## Work task
Each entry in the listing below should be returned precisely as it is.

## Provided records
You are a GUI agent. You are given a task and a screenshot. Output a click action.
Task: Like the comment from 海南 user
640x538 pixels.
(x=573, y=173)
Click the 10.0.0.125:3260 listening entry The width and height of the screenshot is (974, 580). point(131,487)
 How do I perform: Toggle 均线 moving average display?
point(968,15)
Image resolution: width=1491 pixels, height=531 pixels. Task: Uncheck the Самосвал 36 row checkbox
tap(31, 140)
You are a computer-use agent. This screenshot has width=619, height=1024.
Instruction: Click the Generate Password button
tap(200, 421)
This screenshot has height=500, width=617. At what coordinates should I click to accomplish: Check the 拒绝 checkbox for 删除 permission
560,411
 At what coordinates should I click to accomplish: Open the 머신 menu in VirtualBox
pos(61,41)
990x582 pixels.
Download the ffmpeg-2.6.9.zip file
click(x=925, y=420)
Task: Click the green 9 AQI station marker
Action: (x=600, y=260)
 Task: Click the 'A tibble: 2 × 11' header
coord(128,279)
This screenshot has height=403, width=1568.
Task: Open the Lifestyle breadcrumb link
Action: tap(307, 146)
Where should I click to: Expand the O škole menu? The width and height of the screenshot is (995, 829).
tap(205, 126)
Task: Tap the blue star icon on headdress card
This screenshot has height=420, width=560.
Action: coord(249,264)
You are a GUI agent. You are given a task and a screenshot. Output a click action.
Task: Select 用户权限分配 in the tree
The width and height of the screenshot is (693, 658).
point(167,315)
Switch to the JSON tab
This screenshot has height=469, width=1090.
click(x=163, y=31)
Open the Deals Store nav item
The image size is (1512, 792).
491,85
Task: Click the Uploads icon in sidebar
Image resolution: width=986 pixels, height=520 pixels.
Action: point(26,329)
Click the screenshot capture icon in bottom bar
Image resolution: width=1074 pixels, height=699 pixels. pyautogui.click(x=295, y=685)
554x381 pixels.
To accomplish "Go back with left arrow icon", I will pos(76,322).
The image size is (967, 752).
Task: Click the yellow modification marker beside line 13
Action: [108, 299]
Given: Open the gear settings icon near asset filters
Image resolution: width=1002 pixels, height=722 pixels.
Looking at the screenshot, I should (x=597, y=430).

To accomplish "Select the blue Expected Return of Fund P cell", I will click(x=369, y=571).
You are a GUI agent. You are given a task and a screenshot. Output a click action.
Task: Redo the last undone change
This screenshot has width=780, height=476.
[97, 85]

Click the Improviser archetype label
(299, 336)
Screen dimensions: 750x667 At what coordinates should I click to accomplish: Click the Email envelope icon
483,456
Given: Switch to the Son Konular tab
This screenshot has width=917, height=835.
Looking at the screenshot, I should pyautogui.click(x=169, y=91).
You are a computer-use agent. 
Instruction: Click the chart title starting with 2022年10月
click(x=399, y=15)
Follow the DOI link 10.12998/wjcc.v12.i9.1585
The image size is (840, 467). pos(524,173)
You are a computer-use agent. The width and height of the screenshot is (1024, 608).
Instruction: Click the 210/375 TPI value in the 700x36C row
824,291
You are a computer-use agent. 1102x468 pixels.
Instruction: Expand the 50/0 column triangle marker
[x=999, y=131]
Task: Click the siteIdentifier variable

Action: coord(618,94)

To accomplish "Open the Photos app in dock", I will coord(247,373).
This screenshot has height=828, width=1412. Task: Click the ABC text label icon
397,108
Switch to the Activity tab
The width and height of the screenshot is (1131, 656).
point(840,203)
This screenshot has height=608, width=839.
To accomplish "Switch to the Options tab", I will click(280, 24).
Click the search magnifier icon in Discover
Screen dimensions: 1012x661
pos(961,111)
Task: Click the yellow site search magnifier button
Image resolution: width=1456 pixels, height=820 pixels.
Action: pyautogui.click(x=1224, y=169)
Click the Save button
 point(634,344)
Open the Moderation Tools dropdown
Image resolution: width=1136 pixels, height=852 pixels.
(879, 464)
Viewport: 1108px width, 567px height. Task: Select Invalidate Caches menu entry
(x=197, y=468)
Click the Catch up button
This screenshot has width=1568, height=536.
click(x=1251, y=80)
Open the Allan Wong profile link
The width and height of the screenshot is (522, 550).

## Answer section
You are a GUI agent. You are given a task and a screenshot. Output a click action.
Task: Like the comment from 海南 user
640x538 pixels.
(x=573, y=173)
Click the 10.0.0.125:3260 listening entry The width and height of the screenshot is (974, 580). point(131,487)
 How do I perform: Toggle 均线 moving average display?
point(968,15)
Image resolution: width=1491 pixels, height=531 pixels. Task: Uncheck the Самосвал 36 row checkbox
tap(31, 140)
You are a computer-use agent. This screenshot has width=619, height=1024.
Instruction: Click the Generate Password button
tap(200, 421)
This screenshot has height=500, width=617. At what coordinates should I click to accomplish: Check the 拒绝 checkbox for 删除 permission
560,411
 At what coordinates should I click to accomplish: Open the 머신 menu in VirtualBox
pos(61,41)
990x582 pixels.
Download the ffmpeg-2.6.9.zip file
click(x=925, y=420)
Task: Click the green 9 AQI station marker
Action: (x=600, y=260)
 Task: Click the 'A tibble: 2 × 11' header
coord(128,279)
This screenshot has height=403, width=1568.
Task: Open the Lifestyle breadcrumb link
Action: tap(307, 146)
Where should I click to: Expand the O škole menu? The width and height of the screenshot is (995, 829).
tap(205, 126)
Task: Tap the blue star icon on headdress card
This screenshot has height=420, width=560.
Action: coord(249,264)
You are a GUI agent. You are given a task and a screenshot. Output a click action.
Task: Select 用户权限分配 in the tree
The width and height of the screenshot is (693, 658).
point(167,315)
Switch to the JSON tab
This screenshot has height=469, width=1090.
click(x=163, y=31)
Open the Deals Store nav item
The image size is (1512, 792).
491,85
Task: Click the Uploads icon in sidebar
Image resolution: width=986 pixels, height=520 pixels.
Action: point(26,329)
Click the screenshot capture icon in bottom bar
Image resolution: width=1074 pixels, height=699 pixels. pyautogui.click(x=295, y=685)
554x381 pixels.
To accomplish "Go back with left arrow icon", I will pos(76,322).
The image size is (967, 752).
Task: Click the yellow modification marker beside line 13
Action: [108, 299]
Given: Open the gear settings icon near asset filters
Image resolution: width=1002 pixels, height=722 pixels.
Looking at the screenshot, I should (x=597, y=430).

To accomplish "Select the blue Expected Return of Fund P cell", I will click(x=369, y=571).
You are a GUI agent. You are given a task and a screenshot. Output a click action.
Task: Redo the last undone change
This screenshot has width=780, height=476.
[97, 85]

Click the Improviser archetype label
(299, 336)
Screen dimensions: 750x667 At what coordinates should I click to accomplish: Click the Email envelope icon
483,456
Given: Switch to the Son Konular tab
This screenshot has width=917, height=835.
Looking at the screenshot, I should pyautogui.click(x=169, y=91).
You are a computer-use agent. 
Instruction: Click the chart title starting with 2022年10月
click(x=399, y=15)
Follow the DOI link 10.12998/wjcc.v12.i9.1585
The image size is (840, 467). pos(524,173)
You are a computer-use agent. The width and height of the screenshot is (1024, 608).
Instruction: Click the 210/375 TPI value in the 700x36C row
824,291
You are a computer-use agent. 1102x468 pixels.
Instruction: Expand the 50/0 column triangle marker
[x=999, y=131]
Task: Click the siteIdentifier variable

Action: coord(618,94)

To accomplish "Open the Photos app in dock", I will coord(247,373).
This screenshot has height=828, width=1412. Task: Click the ABC text label icon
397,108
Switch to the Activity tab
The width and height of the screenshot is (1131, 656).
point(840,203)
This screenshot has height=608, width=839.
To accomplish "Switch to the Options tab", I will click(280, 24).
Click the search magnifier icon in Discover
Screen dimensions: 1012x661
pos(961,111)
Task: Click the yellow site search magnifier button
Image resolution: width=1456 pixels, height=820 pixels.
Action: pyautogui.click(x=1224, y=169)
Click the Save button
 point(634,344)
Open the Moderation Tools dropdown
Image resolution: width=1136 pixels, height=852 pixels.
(879, 464)
Viewport: 1108px width, 567px height. Task: Select Invalidate Caches menu entry
(x=197, y=468)
Click the Catch up button
This screenshot has width=1568, height=536.
click(x=1251, y=80)
Open the Allan Wong profile link
The width and height of the screenshot is (522, 550).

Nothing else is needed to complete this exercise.